S’ils s’inscrivent dans une séquence de baisse des taux de manière trop évidente, les marchés s’adapteront très, voire trop rapidement. Imaginons que Jerome Powell ou Christine Lagarde annonce une série régulière de baisse de taux pour 2024 et 2025. Les taux d’intérêt s’adapteraient rapidement, créant une dynamique d’expansion dans la distribution de crédit, une progression de la demande et une vague inflationniste dangereuse à endiguer par la suite par des mesures encore plus restrictives qu’auparavant.
Dans quelle mesure et à quelle vitesse réduire les taux d’intérêt ?
Aux États-Unis et en Europe, la question est de savoir dans quelle mesure et à quelle vitesse réduire les taux d’intérêt. D’un côté, agir de manière excessive risque de générer une demande insoutenable entraînant une autre vague d’inflation ; de l’autre, une politique trop restrictive pourrait déclencher des risques systémiques pour certains acteurs les plus fragiles et amener un risque de déflation qui obligerait à revenir à des politiques non conventionnelles.
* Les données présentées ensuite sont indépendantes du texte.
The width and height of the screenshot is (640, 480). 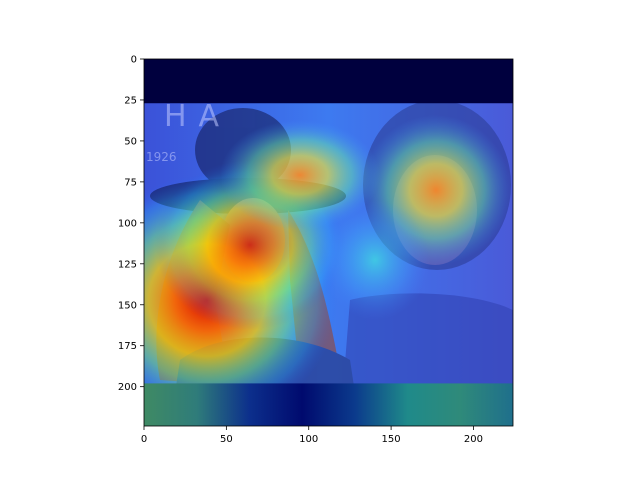 What do you see at coordinates (308, 440) in the screenshot?
I see `x-tick-label: 100` at bounding box center [308, 440].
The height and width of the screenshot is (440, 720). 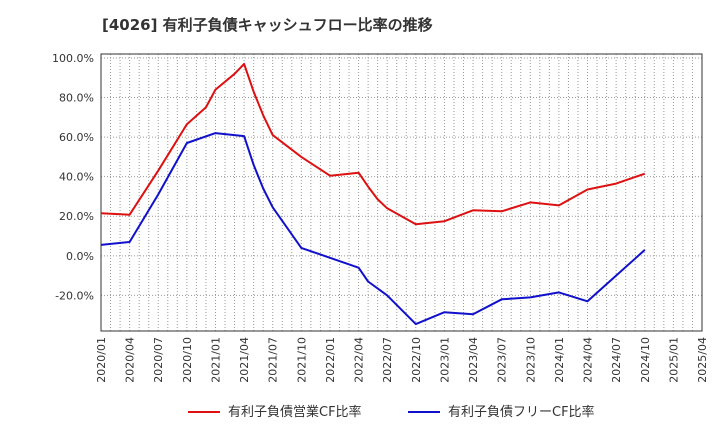 I want to click on y-tick-label: 20.0%, so click(x=76, y=216).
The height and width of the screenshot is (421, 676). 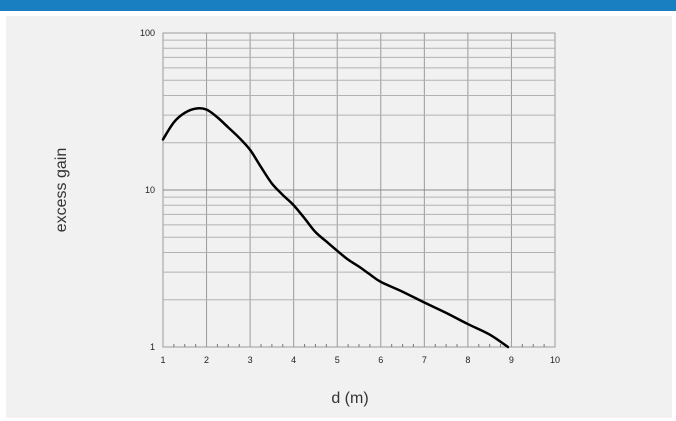 I want to click on y-tick-label: 10, so click(x=150, y=190).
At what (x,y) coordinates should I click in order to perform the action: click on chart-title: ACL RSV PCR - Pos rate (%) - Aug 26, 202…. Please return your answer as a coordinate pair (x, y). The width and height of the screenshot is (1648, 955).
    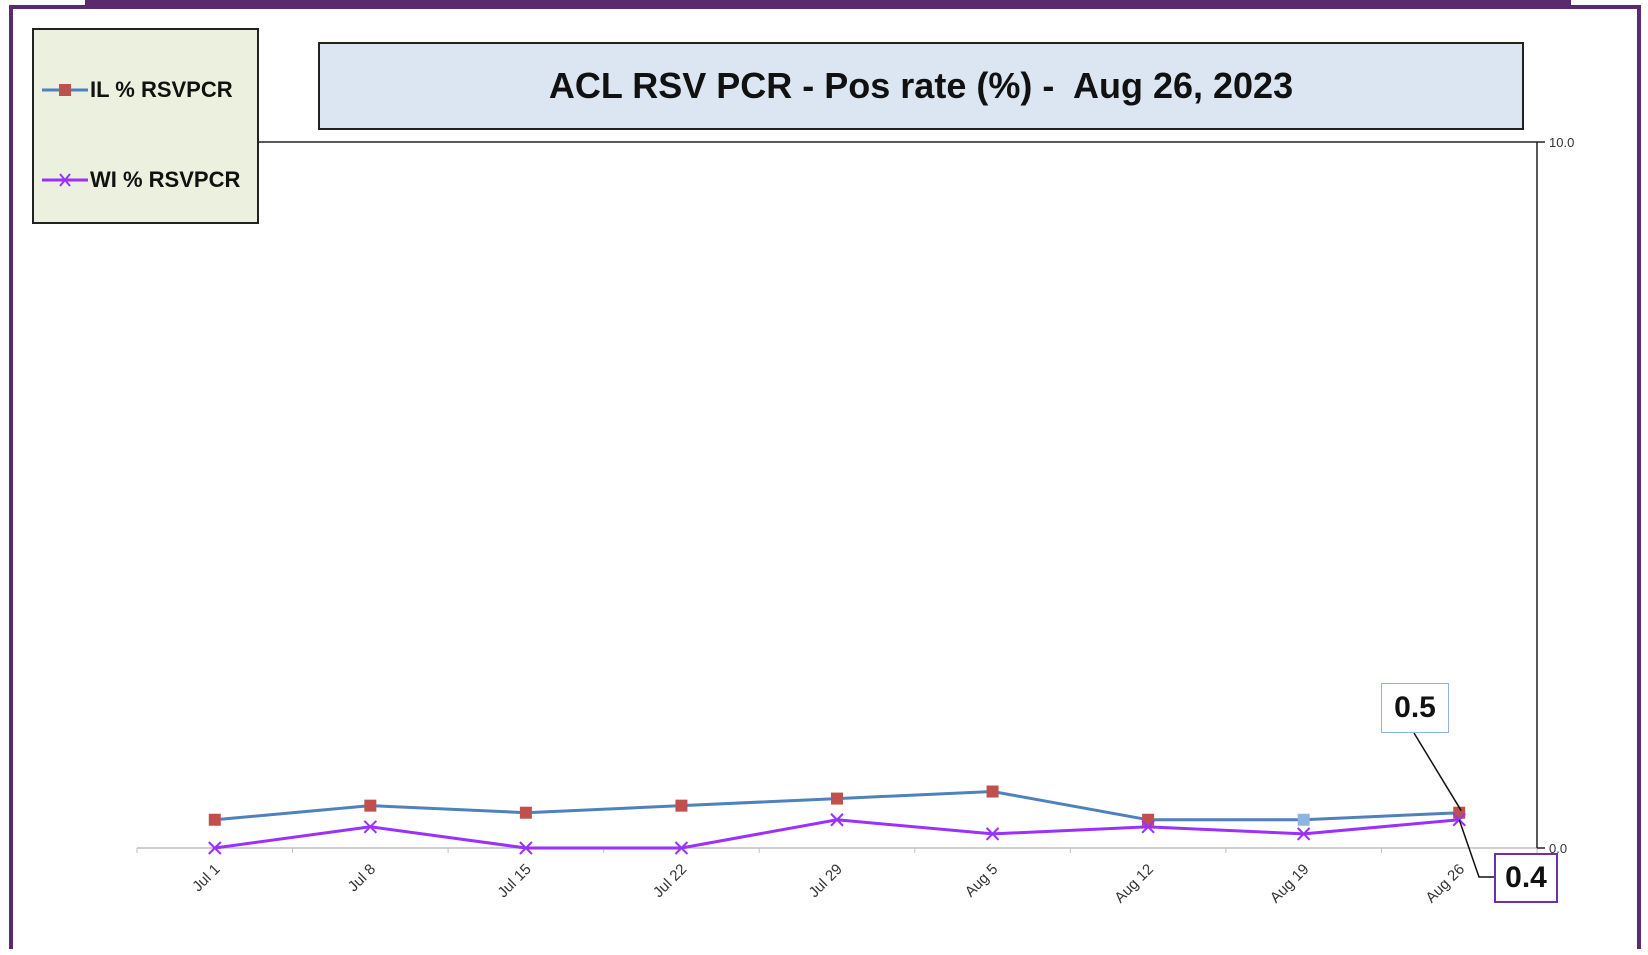
    Looking at the image, I should click on (921, 86).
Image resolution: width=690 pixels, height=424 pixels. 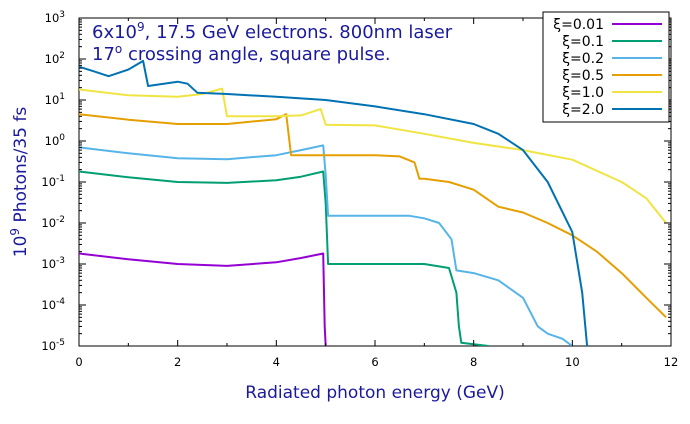 What do you see at coordinates (242, 54) in the screenshot?
I see `annotation-line-2: 17o crossing angle, square pulse.` at bounding box center [242, 54].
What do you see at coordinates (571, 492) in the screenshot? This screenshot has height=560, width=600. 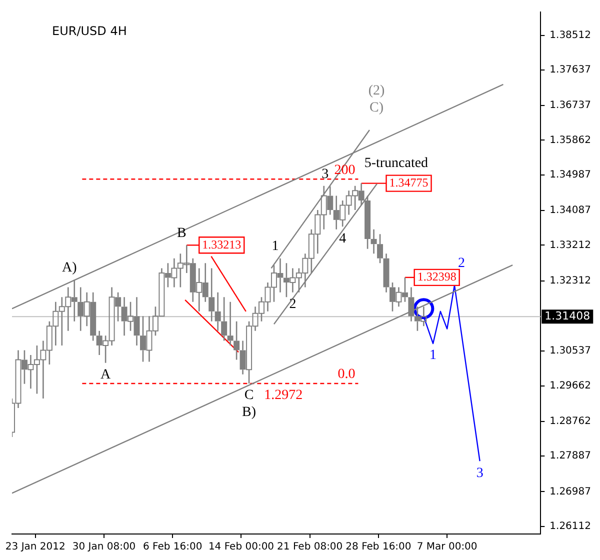 I see `y-tick-label: 1.26987` at bounding box center [571, 492].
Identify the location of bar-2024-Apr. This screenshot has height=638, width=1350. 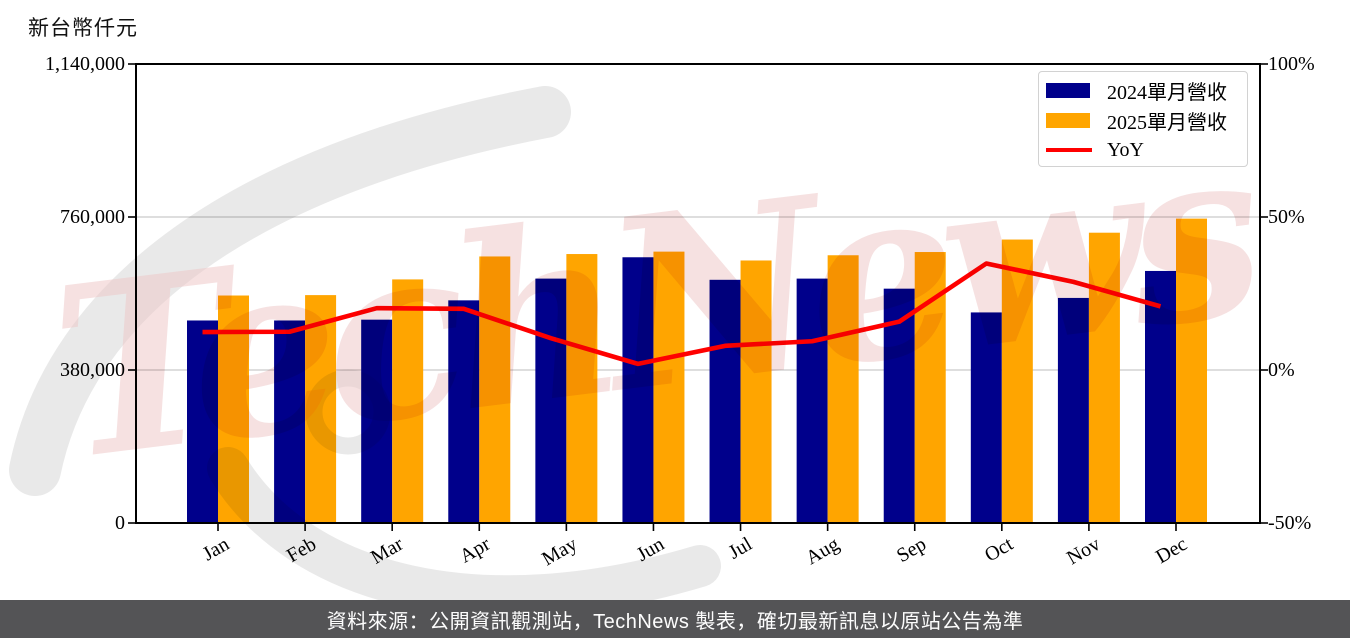
(464, 412).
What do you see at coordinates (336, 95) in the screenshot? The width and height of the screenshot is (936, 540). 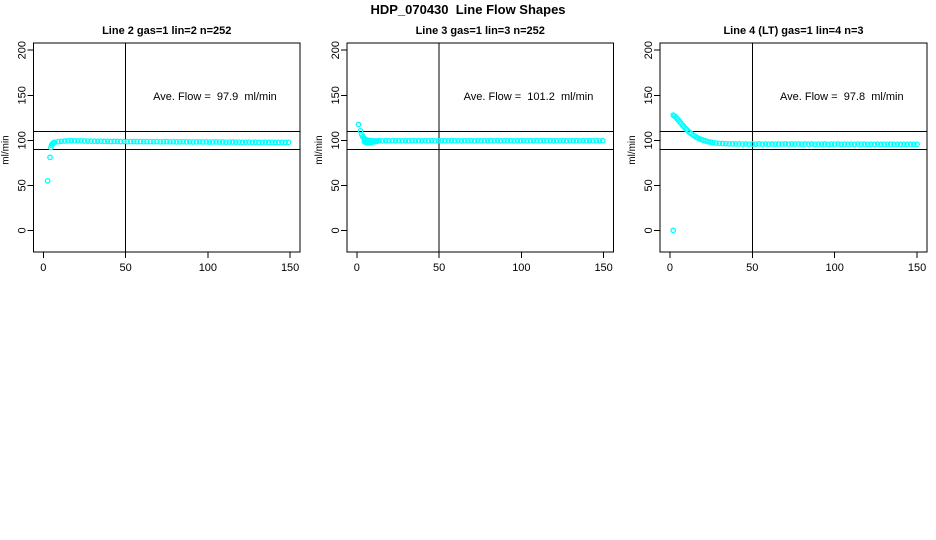 I see `y-tick-label: 150` at bounding box center [336, 95].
Aux États-Unis, la Fed doit se sentir plus à l’aise avec la désinflation avant de pouvoir relâcher la pression qu’elle exerce. Il n’y a guère, à court terme, de signe de ralentissement économique fort et les dernières données sur l’inflation, bien qu’un soulagement, n’ont pas fourni beaucoup d’assurance que l’inflation se stabilise près de l’objectif des 2 %. Si suffisamment de preuves montrent que l’inflation diminue, la Fed peut assouplir la politique monétaire avec peu de risques, mais il n’y a également guère de danger à attendre jusqu’à l’automne.
Indicateurs avancés US
Sources : Bloomberg, Groupe Richelieu
L’Europe a besoin de stimulation. L’inflation a diminué régulièrement et, selon les prévisions, les pressions salariales dans la zone euro diminuent également comme prévu. Le principal risque en Europe est que la politique monétaire reste trop stricte et compromette une nécessaire reprise de la demande vers les tendances pré-pandémiques. La BCE devrait suivre l’exemple de la Suède et de la Suisse et commencer un programme de réduction des taux. Elle a indiqué qu’elle ferait le premier pas dans quelques semaines. Il serait sage de continuer après cette première échéance.
Historique des estimations Bloomberg des croissances économiques sur 2024
Sources : Bloomberg, Groupe Richelieu
La BCE devrait s’inscrire dans une séquence de baisse de taux et donner une visibilité. À l’inverse, la FED doit garder un équilibre entre l’espérance de baisse des taux et la crainte d’une attitude moins accommodante pour s’affranchir de mouvements qui créeraient les conditions propices à une autre vague d’inflation. Cette dernière devra créer un doute permanent sur la possibilité d’une hausse de taux.
Taux des principales banques centrales
Sources : Bloomberg, Groupe Richelieu
Bien que l’histoire ait montré que les BCE et FED fonctionnaient en tandem, il n’y a aucune raison cette fois-ci que la BCE n’agisse pas de manière indépendante (des gouvernements et de la Fed).